The Supreme Court held that the claims asserted by the Republic of Mozambique, which included bribery, conspiracy and fraud arising from loans and guarantees connected to supply contracts, were not "matters" falling within the scope of the Swiss arbitration clauses in those contracts. The proceedings should not therefore be stayed under section 9 of the Arbitration Act 1996 (Republic of Mozambique v Privinvest Shipbuilding SAL (Holding)).

Adjudication and bias

The disclosure of inadmissible without prejudice communications to the adjudicator rendered his decision unenforceable as there was an inevitable question mark over whether he was inadvertently or sub-consciously biased. The key issue was not whether the decision was significantly founded upon the without prejudice material but whether the deployment of the material gave rise (objectively) to a fear of lack of impartiality (AZ v BY).

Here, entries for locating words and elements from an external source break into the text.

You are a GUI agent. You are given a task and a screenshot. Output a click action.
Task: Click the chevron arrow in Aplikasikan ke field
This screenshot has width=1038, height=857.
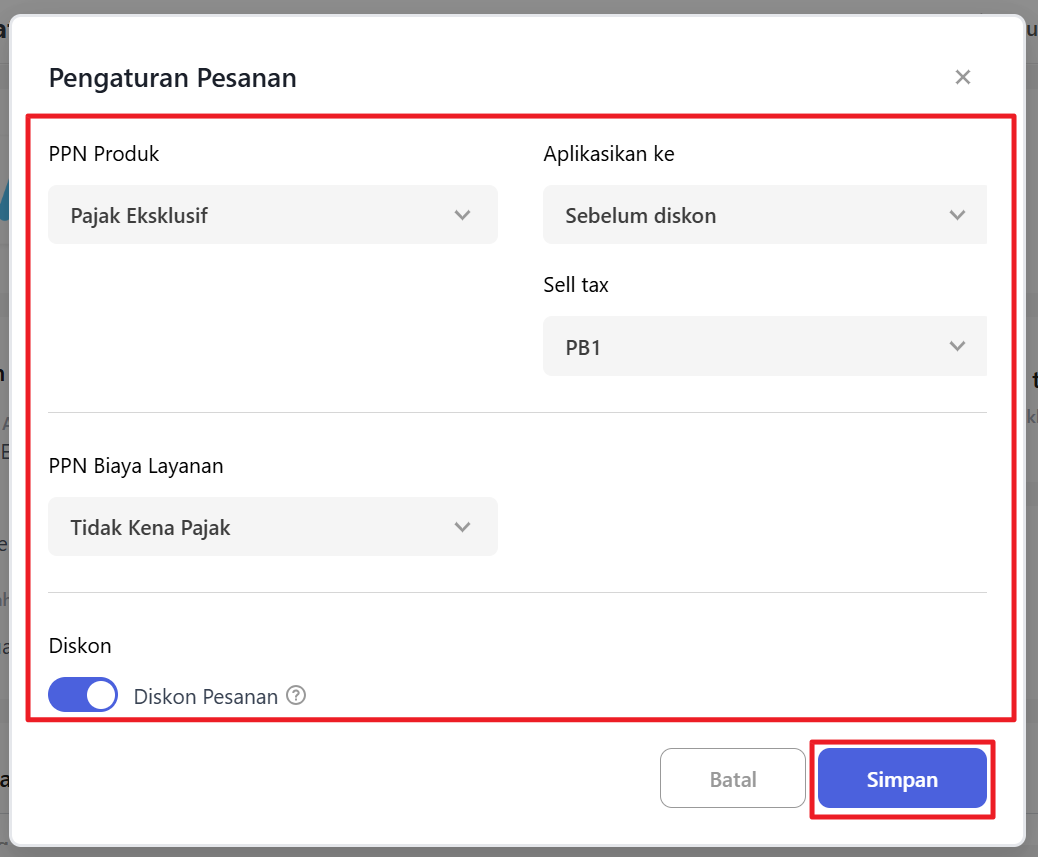[x=957, y=215]
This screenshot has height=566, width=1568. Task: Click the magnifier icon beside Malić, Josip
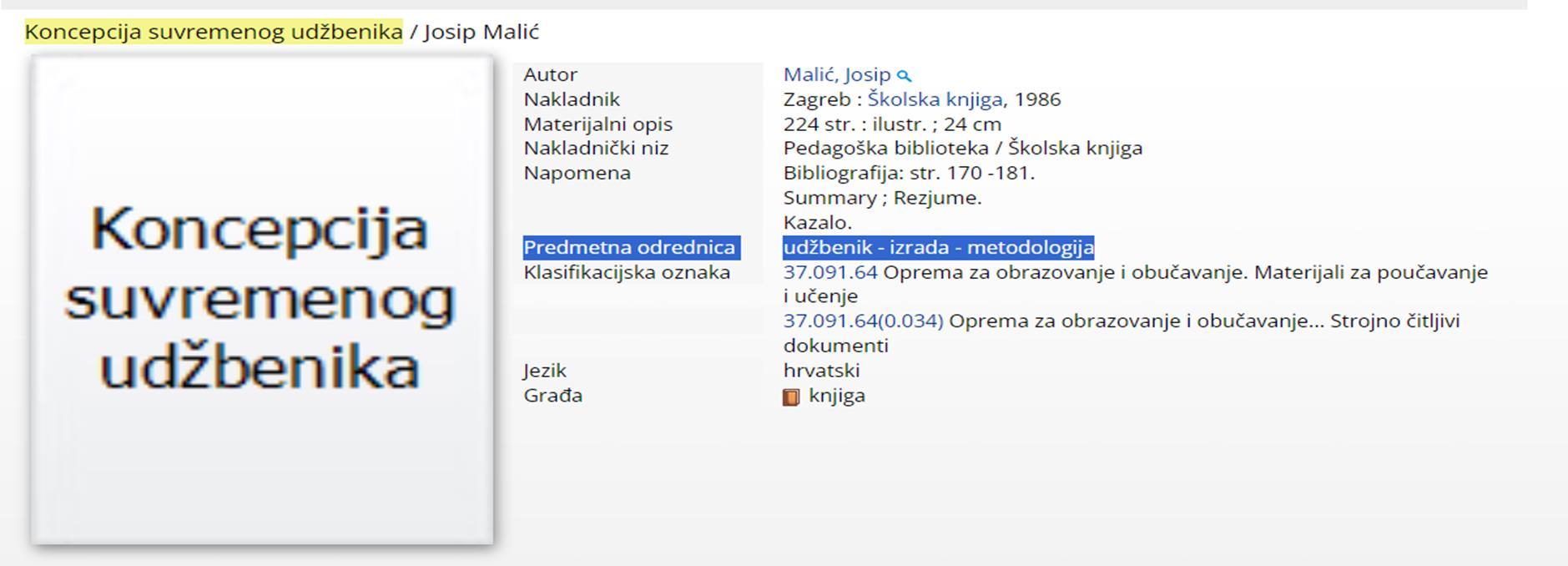click(904, 76)

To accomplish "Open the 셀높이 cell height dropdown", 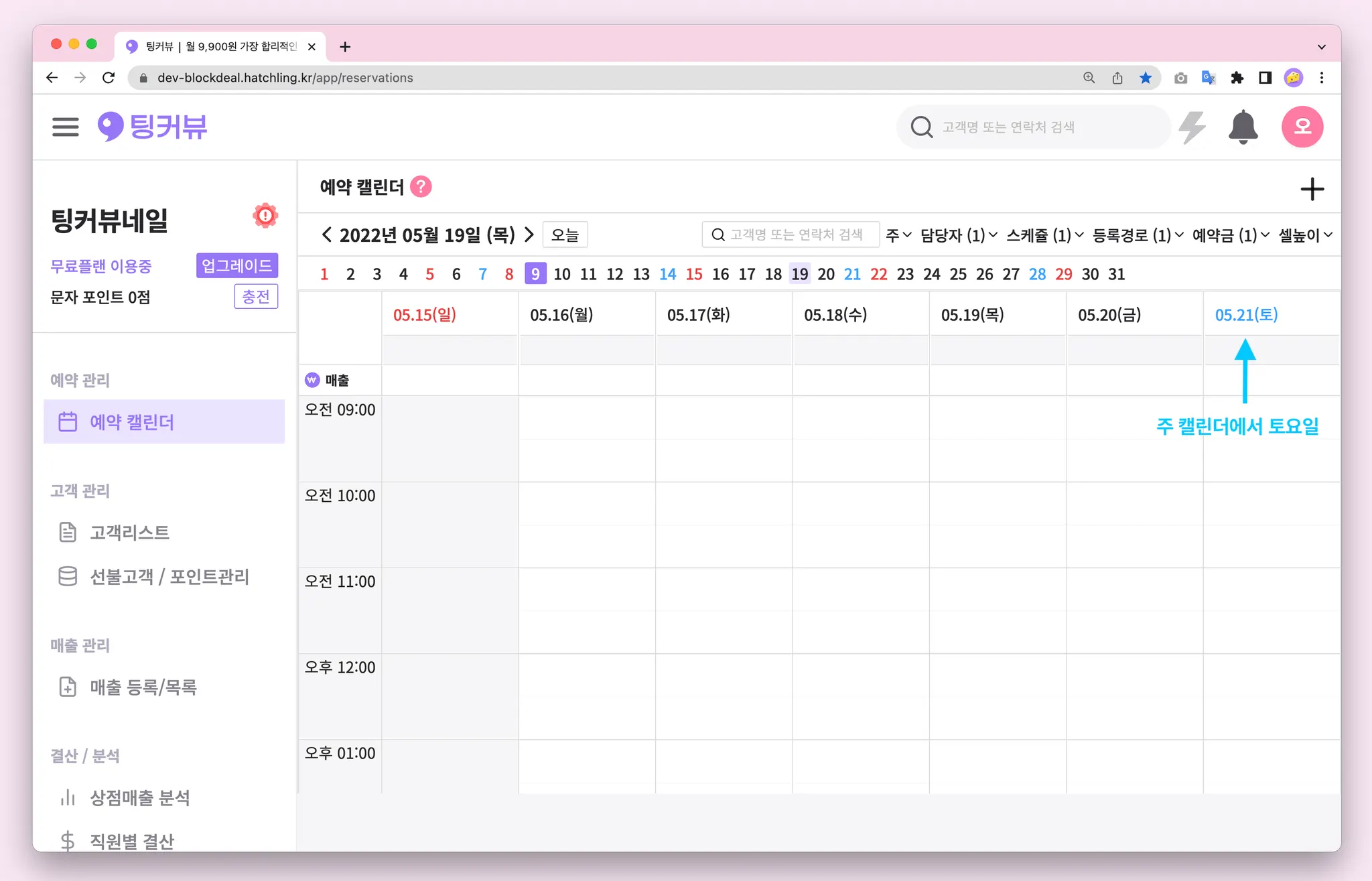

Challenging jurisdiction and anti-suit injunctions

A guarantee issued by a German bank in favour of a Russian company was governed by English law and provided for arbitration in Paris. The English court was the proper forum in these circumstances to bring a claim for injunctive relief seeking to ensure that a party adhered to an English law contract. Although French courts do not grant anti-suit injunctions, they would recognise one granted by a competent foreign court. The Court of Appeal granted an injunction restraining the company from continuing Russian court proceedings in an apparent breach of the arbitration agreement (Deutsche Bank AG v RusChemAlliance LLC).

Effect of unenforceable funding arrangement

The Court of Appeal upheld the decisions below that solicitors instructed under an unenforceable conditional fee agreement were not entitled to sever the offending parts of the CFA in order to claim fees for work done on a quantum meruit basis. They were also not entitled to retain fees paid by their clients on account (Diag Human Se v Volterra Fietta (a firm).